(What to do)
Where in the data below does the word "agent" appear? Copy each line that holds it.

*** Opening Source material ***

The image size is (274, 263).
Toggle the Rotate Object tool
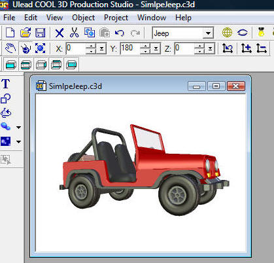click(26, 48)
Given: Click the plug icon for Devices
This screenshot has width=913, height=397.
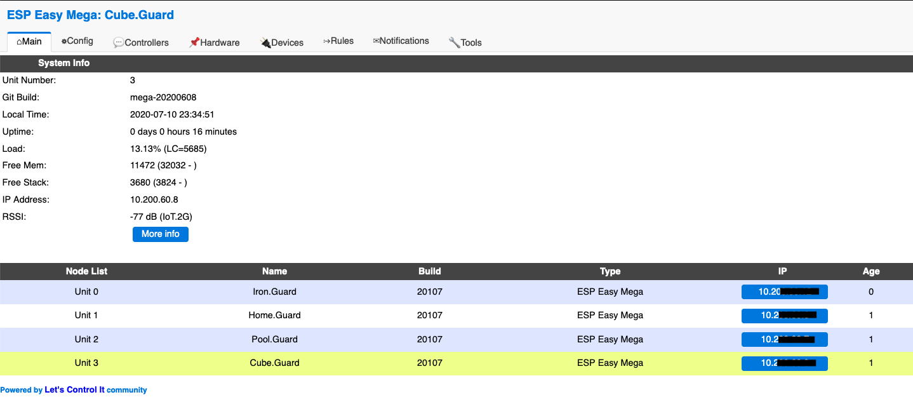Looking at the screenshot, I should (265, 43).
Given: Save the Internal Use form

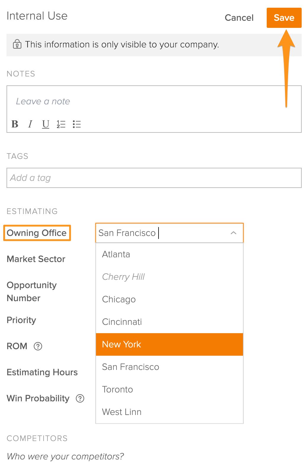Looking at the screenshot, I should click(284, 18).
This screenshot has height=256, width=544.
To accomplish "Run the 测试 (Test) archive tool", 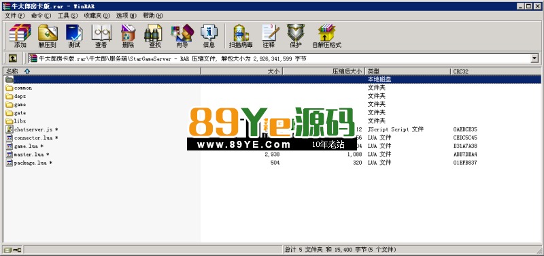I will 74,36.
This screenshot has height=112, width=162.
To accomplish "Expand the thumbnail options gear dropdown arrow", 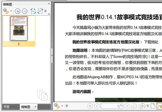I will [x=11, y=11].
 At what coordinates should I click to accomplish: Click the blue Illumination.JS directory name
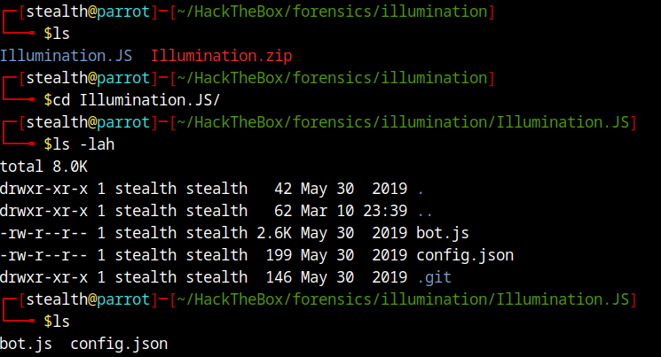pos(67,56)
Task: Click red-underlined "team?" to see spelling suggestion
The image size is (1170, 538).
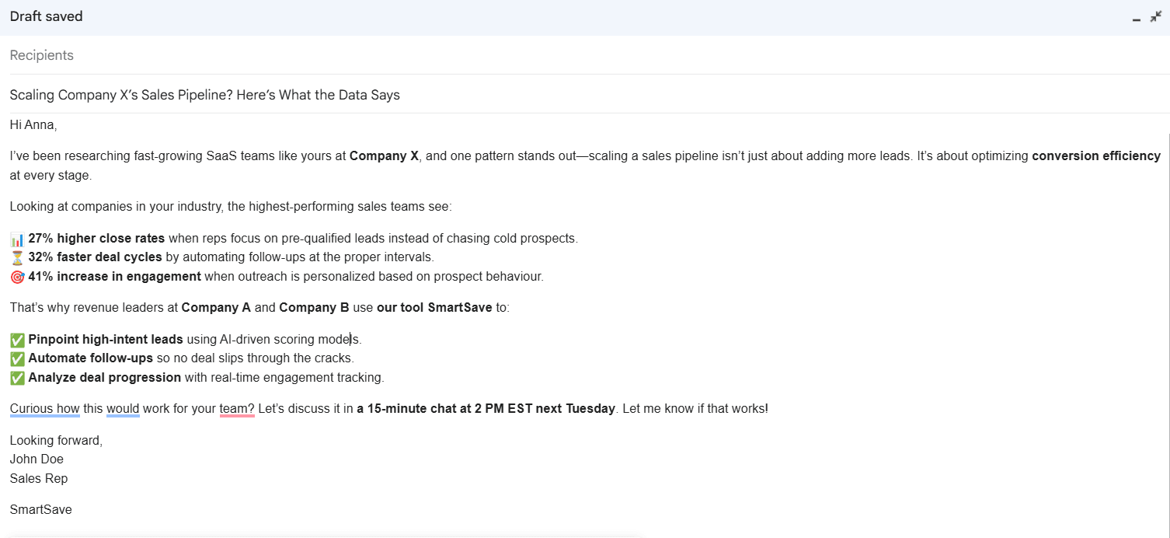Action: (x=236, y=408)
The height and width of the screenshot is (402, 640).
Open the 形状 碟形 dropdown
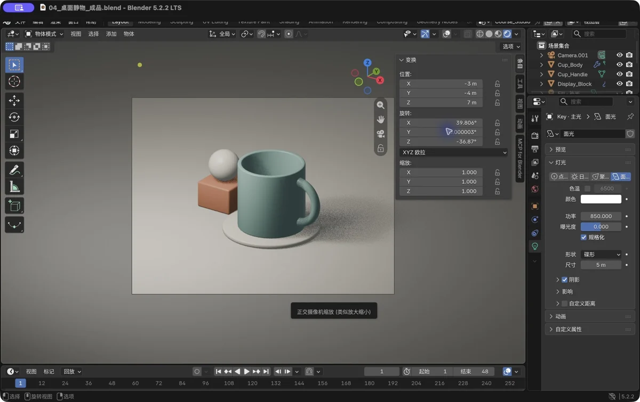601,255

*** Closing Source material ***
*** Opening Source material ***

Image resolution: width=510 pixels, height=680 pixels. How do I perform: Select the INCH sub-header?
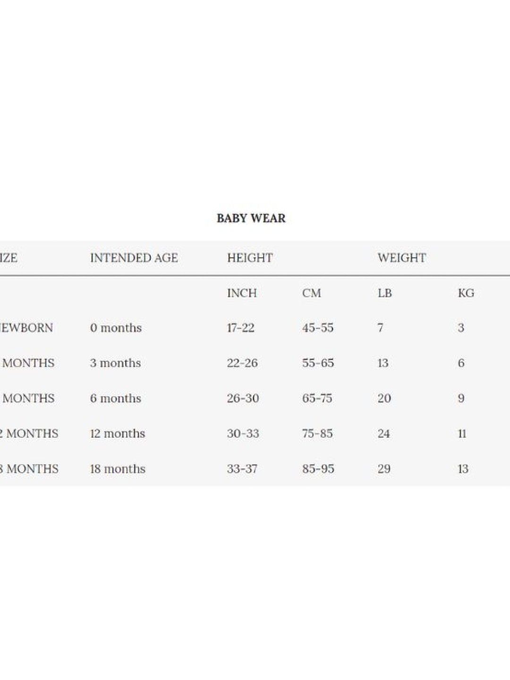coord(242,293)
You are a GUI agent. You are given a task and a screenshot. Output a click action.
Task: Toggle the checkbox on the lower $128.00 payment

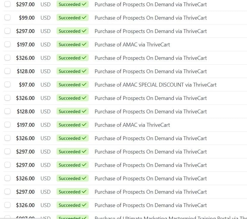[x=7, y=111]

*** Closing Source material ***
*** Opening Source material ***

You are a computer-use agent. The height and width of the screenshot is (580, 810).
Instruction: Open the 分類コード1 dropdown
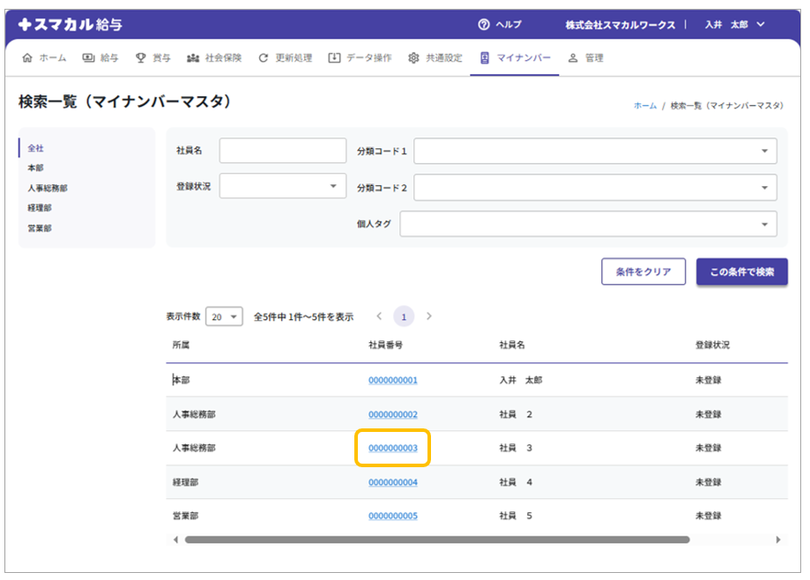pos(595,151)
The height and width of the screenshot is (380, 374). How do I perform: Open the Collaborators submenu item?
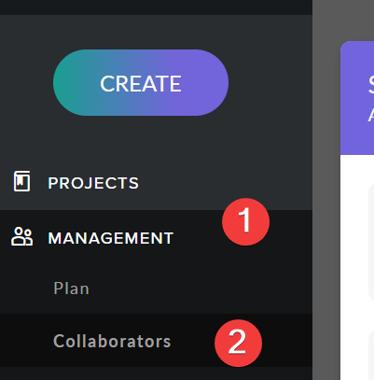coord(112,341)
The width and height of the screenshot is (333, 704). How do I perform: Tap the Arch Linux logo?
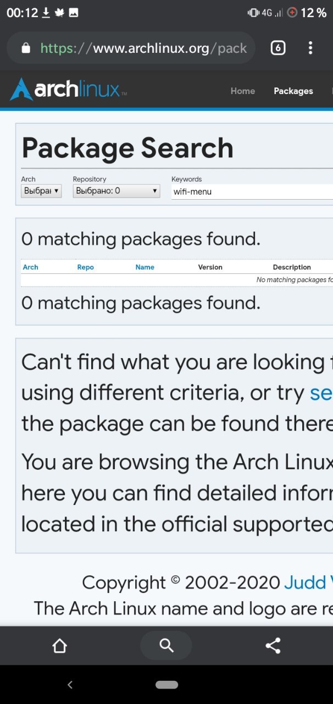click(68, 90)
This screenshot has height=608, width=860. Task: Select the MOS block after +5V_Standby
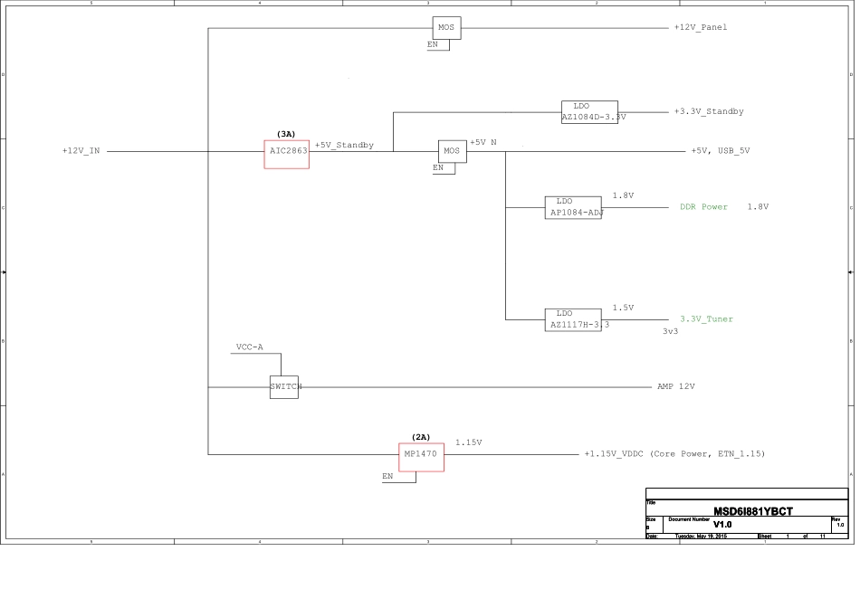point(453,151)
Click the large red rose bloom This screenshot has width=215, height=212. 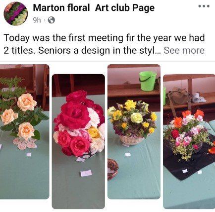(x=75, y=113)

*** Closing Source material ***

(Solution)
You are a GUI agent. You are given a task and a screenshot. Output a click action.
You are a computer-use agent. The height and width of the screenshot is (580, 810).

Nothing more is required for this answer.